* **AVAILABLE DATA**
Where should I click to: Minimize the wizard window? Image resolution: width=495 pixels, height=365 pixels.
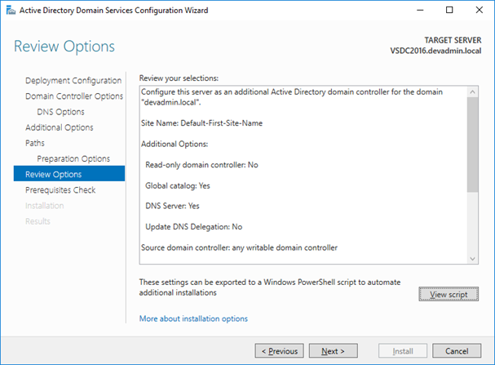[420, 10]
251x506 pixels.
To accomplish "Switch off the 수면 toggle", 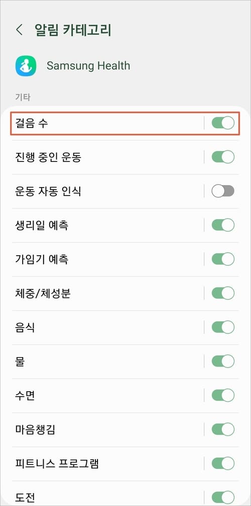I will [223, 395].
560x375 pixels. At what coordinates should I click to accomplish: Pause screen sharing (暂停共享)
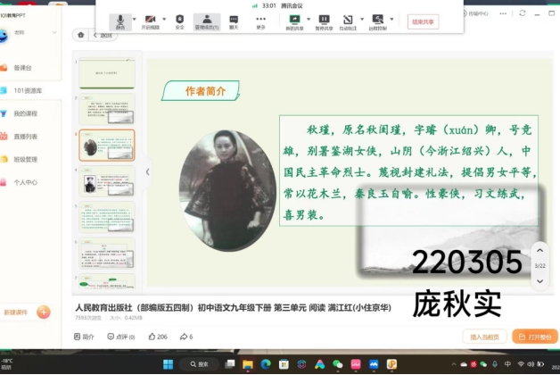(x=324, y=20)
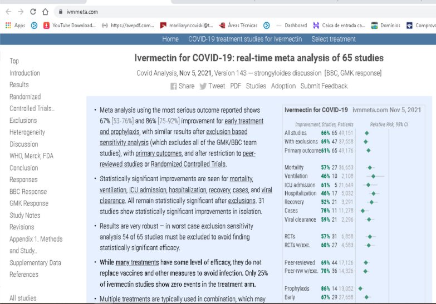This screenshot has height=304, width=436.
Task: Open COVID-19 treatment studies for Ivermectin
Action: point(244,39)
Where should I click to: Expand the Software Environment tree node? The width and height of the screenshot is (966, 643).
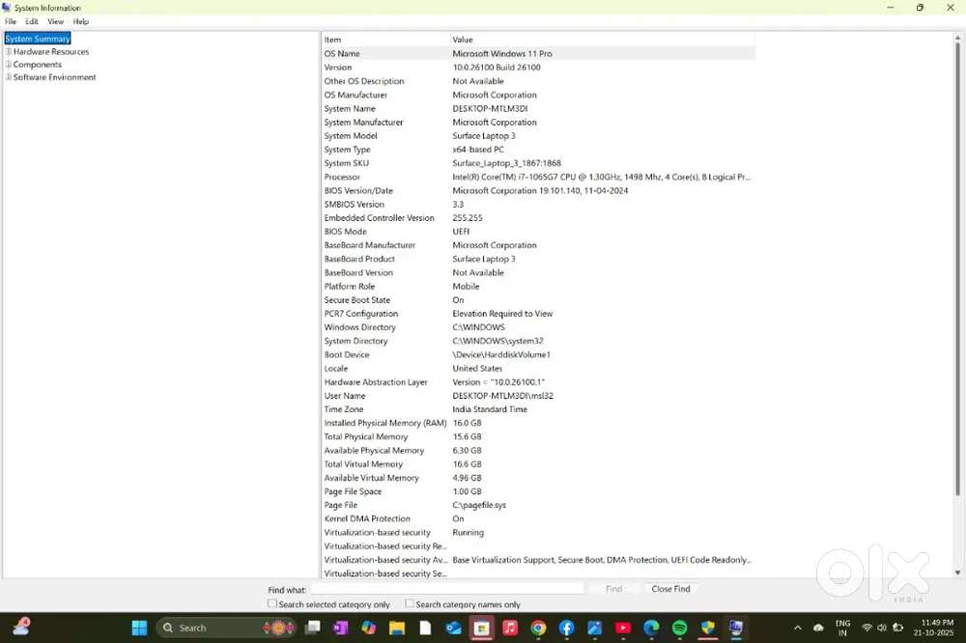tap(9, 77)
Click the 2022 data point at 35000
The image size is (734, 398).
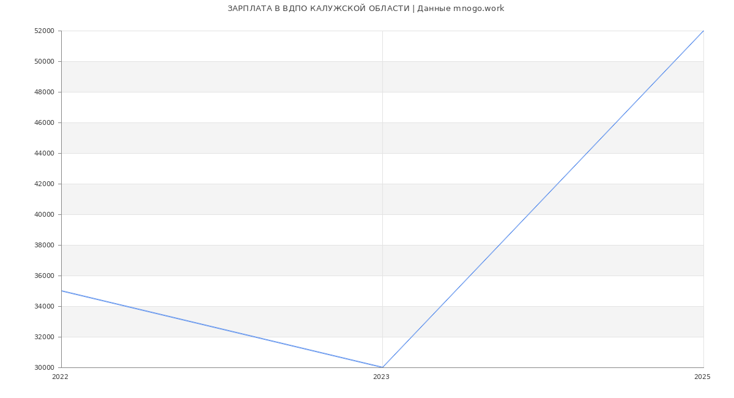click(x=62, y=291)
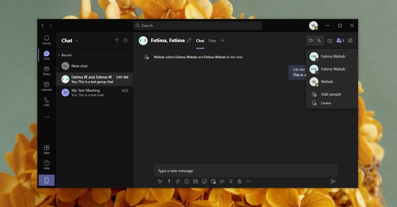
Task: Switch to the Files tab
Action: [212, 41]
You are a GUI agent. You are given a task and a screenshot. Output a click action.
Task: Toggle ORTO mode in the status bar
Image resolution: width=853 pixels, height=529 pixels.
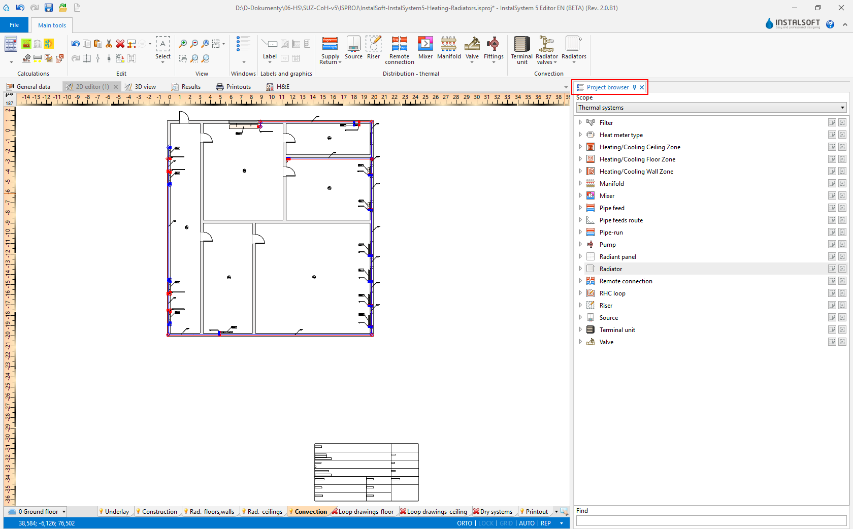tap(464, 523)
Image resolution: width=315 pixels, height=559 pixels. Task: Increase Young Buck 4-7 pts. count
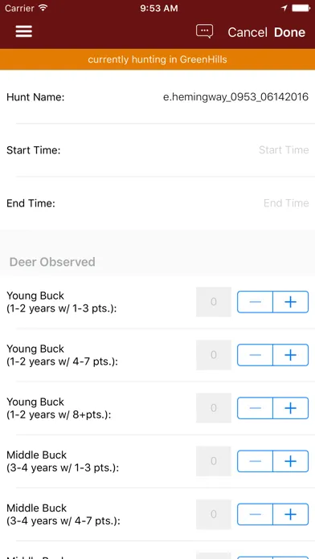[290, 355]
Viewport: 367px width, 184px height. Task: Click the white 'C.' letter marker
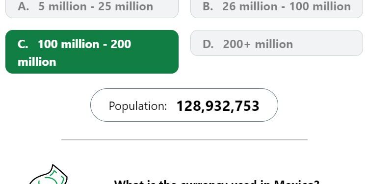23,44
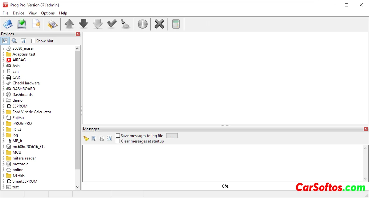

* **AIM**
Starting at the line that contains "Click the 2022 data point at 35000" and running through the end of the entries, can you format those lines as a Markdown table with the columns Index and Text, omitting blank lines and leaving out the pictures?

* **EXERCISE OUTPUT**
| Index | Text |
|---|---|
| 1 | Click the 2022 data point at 35000 |
| 2 | The image size is (734, 398). |
| 3 | click(x=62, y=291) |
| 4 | Task: Switch to the Files tab |
| 5 | Action: [212, 41] |
| 6 | You are a GUI agent. You are given a task and a screenshot. Output a click action. |
| 7 | Task: Toggle ORTO mode in the status bar |
| 8 | Image resolution: width=853 pixels, height=529 pixels. |
| 9 | tap(464, 523) |
| 10 | Image resolution: width=315 pixels, height=559 pixels. Task: Increase Young Buck 4-7 pts. count |
| 11 | [290, 355] |
| 12 | Viewport: 367px width, 184px height. Task: Click the white 'C.' letter marker |
| 13 | 23,44 |